Pois bem, um concurso de idéias
sobre o tema como o que está sendo proposto pela prefeitura pode,
a princípio, ser um fórum de reflexões interessantes. Mas há razões
fortes para se considerá-lo muito
mais uma vitrine eleitoreira do
que um instrumento de debate.
No edital, não há, por exemplo,
informações sobre estudos de tráfego. Isto é, não se postula o problema na escala da cidade, o que
acaba estimulando soluções formais em relação ao viaduto (segmentá-lo em partes, usá-lo como
jardim etc.), que terminam sendo
cosméticas e paliativas.
Qual é a posição da prefeitura
em relação à degradação dos espaços públicos da cidade e à hierarquia entre transporte coletivo
e individual?
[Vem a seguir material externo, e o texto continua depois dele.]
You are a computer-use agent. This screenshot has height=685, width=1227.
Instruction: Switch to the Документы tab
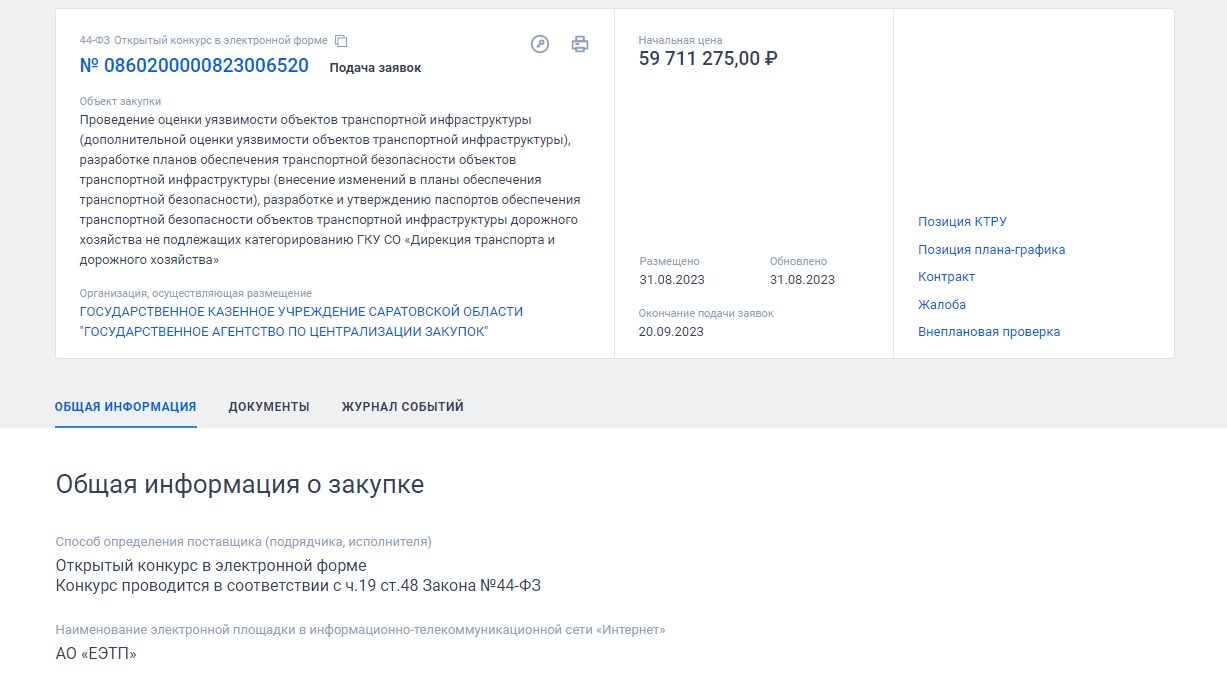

São questões que
não podem ser delegadas àquele
que tiver a idéia mais "criativa".
Sabemos, também, que planos
coerentes para uma cidade do
porte de São Paulo não se fazem
em governos de quatro anos e que
é fundamental haver equipes técnicas autônomas responsáveis pela elaboração e gerenciamento
dos mesmos, como nas grandes cidades do mundo "desenvolvido".
Demolir ou não o minhocão
não é uma questão. A discussão é
sobre a viabilidade de se fazê-lo
agora ou no futuro. Algo que deve
ser discutido segundo uma política para a cidade como um todo,
que estabeleça uma ordem clara
de prioridades e seja capaz de colocá-las em prática de modo coordenado.